A 1996 study published in the New England Journal of Medicine is still being cited as evidence that lack of sleep that results from beginning daylight saving time increases traffic accidents. The Los Angeles Times referenced this study as part of a March 11, 2013 article that warned of the ill effects that result from moving your clock forward. Among these: Traffic accidents, fatal traffic accidents, heart attacks, and “cyberloafing behavior.”
Despite the fact that after more than 15 years major new publications still rely upon it, the 1996 study lacks appropriate statistical rigor and overlooks some important causal considerations.

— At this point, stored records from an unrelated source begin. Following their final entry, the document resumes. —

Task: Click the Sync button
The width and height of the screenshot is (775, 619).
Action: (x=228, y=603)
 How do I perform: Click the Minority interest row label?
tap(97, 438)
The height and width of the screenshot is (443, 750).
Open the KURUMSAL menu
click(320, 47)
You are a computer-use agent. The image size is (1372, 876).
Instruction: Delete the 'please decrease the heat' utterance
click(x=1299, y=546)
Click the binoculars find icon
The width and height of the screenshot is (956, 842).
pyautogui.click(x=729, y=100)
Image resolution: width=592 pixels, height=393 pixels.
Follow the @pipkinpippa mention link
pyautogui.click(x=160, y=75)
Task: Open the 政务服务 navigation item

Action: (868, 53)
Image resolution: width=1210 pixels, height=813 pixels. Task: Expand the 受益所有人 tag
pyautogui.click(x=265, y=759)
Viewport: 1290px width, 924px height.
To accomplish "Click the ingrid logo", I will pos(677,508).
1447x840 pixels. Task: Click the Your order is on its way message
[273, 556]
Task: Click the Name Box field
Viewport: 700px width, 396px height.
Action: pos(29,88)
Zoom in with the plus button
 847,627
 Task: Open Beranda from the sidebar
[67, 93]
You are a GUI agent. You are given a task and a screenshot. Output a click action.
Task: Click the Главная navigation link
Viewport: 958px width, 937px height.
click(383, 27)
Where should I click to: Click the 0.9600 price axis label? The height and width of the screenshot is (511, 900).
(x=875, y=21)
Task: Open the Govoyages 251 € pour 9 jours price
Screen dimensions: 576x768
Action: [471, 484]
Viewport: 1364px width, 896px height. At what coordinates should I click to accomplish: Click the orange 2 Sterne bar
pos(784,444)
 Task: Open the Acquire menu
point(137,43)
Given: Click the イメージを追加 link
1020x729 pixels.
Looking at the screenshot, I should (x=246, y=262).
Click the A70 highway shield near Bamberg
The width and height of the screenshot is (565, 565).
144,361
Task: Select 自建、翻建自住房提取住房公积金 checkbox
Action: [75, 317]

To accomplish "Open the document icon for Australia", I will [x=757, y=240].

The study considers accident rates on the first Monday after the start of daylight saving time, the Monday from one week before, and the Monday from one week after for nine Canadian provinces (it excluded Saskatchewan because the province does not observe daylight saving time). The study concludes, “The loss of one hour’s sleep associated with the spring shift to daylight savings time increased the risk of accidents.”
The study has several problems. It considers only two instances of daylight saving time (1991 and 1992), does not control for any other factors (e.g. weather), and simply ignores accident rates in Saskatchewan, the one province that could have been used as a benchmark or control.
Further, the study attributes the increase in accidents to loss of sleep. This is certainly a possibility, but the study does nothing to address what portion of the population takes their lost hour from sleep time. Assuming the statistical correlation exists at all, the increase in accidents could be attributable to the panic associated with running late for work (a likely occurrence one day after clocks are set forward) rather than lost sleep. This would still be an ill effect of DST, but not an effect of lost sleep.